Malgré cela, la majorité des allemands souhaite un référendum sur le traité, enjeu qui pourrait bien s’inviter dans les débats de l’élection générale en septembre prochain. Si la majorité actuelle au Bundestag est favorable au traité, un sondage mené sur le site du grand quotidien Die Welt révèle que 64% des allemands sondés sont opposés au traité et que seulement 9% y sont favorables.

D’autre part, en République Tchèque, le président Vaclav Klaus refuse toujours de donner la signature finale qui ratifierait le traité. Son principal conseiller, Ladislav Jakl, a déclaré dimanche en prime time : « N’est-ce pas une bonne chose de laisser à la démocratie son mot à dire dans l’approbation d’un texte si fondamental que ce traité ? Un traité qui abolit l’indépendance des Etats membres pour former un Etat supranational nommé Union européenne ? Jusqu’ici il n’y a pas eu de démocratie dans ce processus car les centralistes de Bruxelles ont compris que trop de démocratie compromet leur projet de centralisation. Donc, pour réussir, ils effacent progressivement la démocratie. Une opportunité de réintroduire la démocratie se présente avec la possible tenue d’un référendum en Grande Bretagne. Si le président Klaus avait l’opportunité de faire de même, je lui conseillerais de le faire. » Par ailleurs, deux sénateurs tchèques ont déclaré avoir les 17 signatures de parlementaires requises pour déposer une plainte contre le traité devant la Cour constitutionnelle, qui devra donc réexaminer l’ensemble du traité à partir du mois d’août.

Les partisans du traité espèrent avoir les irlandais à l’usure ; ils devraient en effet revoter début octobre après le référendum de juin 2008, qui avait donné victoire au « Non ». Si, selon certains sondages, le « Oui » pourrait cette fois l’emporter, l’effondrement économique que subit le pays depuis l’été dernier pourrait changer la donne.
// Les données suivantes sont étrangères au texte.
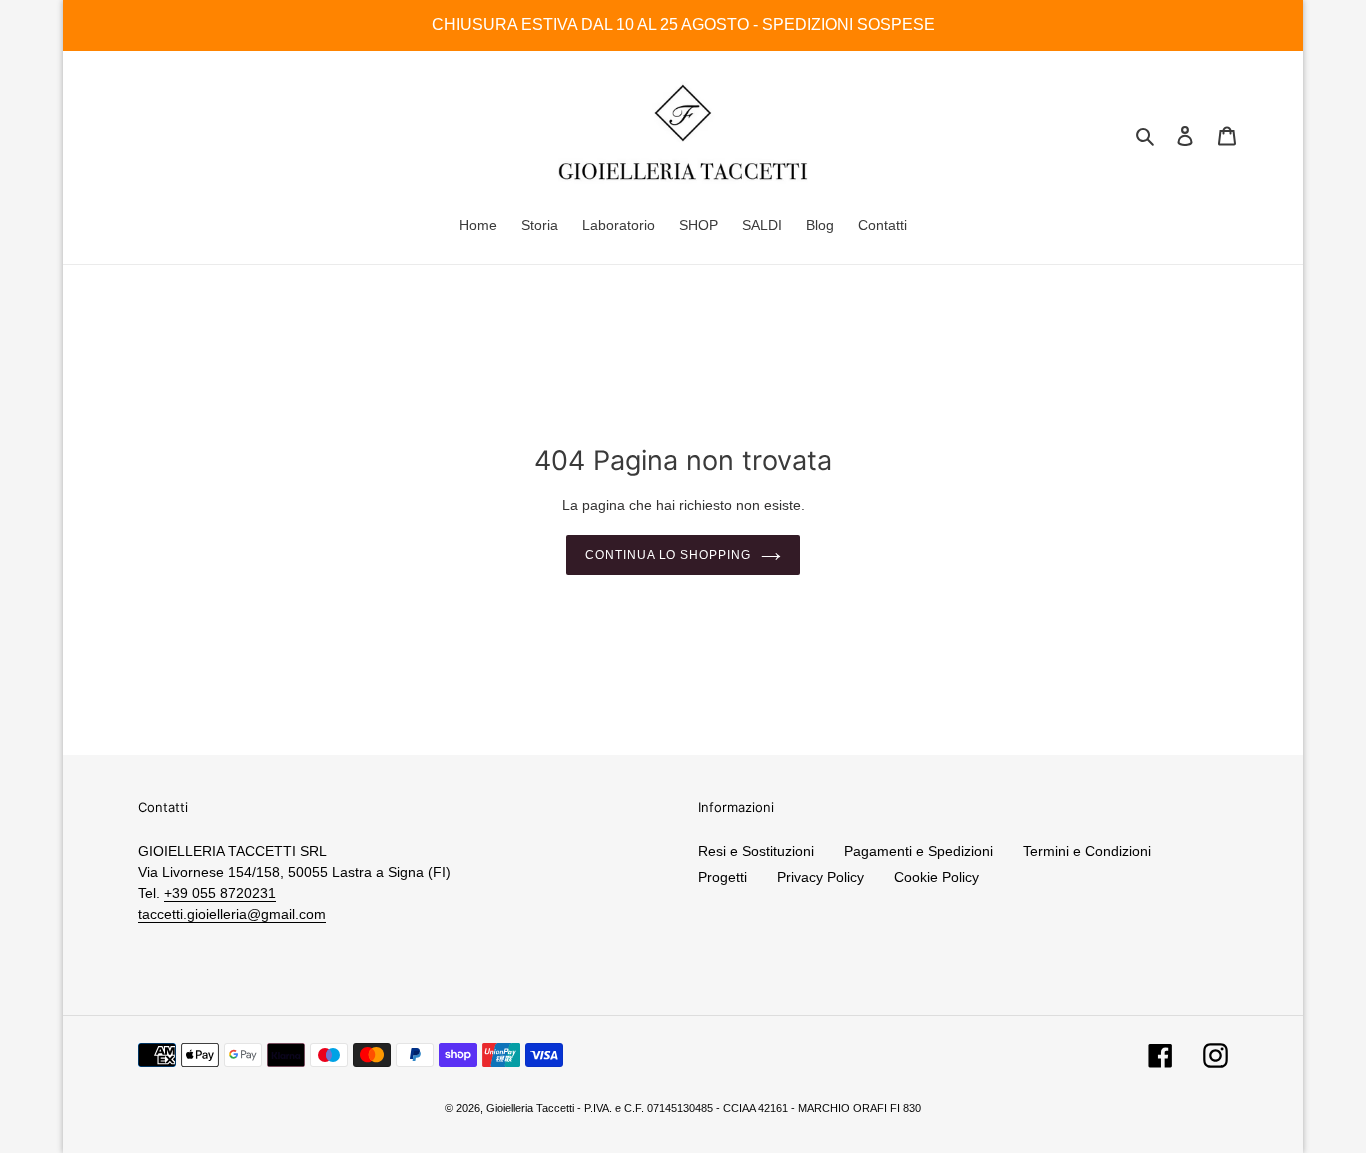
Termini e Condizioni (1087, 851)
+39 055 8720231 (220, 893)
Il sera difficile de faire croire aux irlandais que l’UE et l’Euro les protègent, eux qui subissent aujourd’hui les affres d’une croissance artificielle que l’UE leur avait offert pendant dix ans. Les élites européennes semblent pressées dans tous les cas d’en finir vite avec cette ratification, et semblent redouter l’impact politique et populaire d’un nouveau krach financier avant l’automne.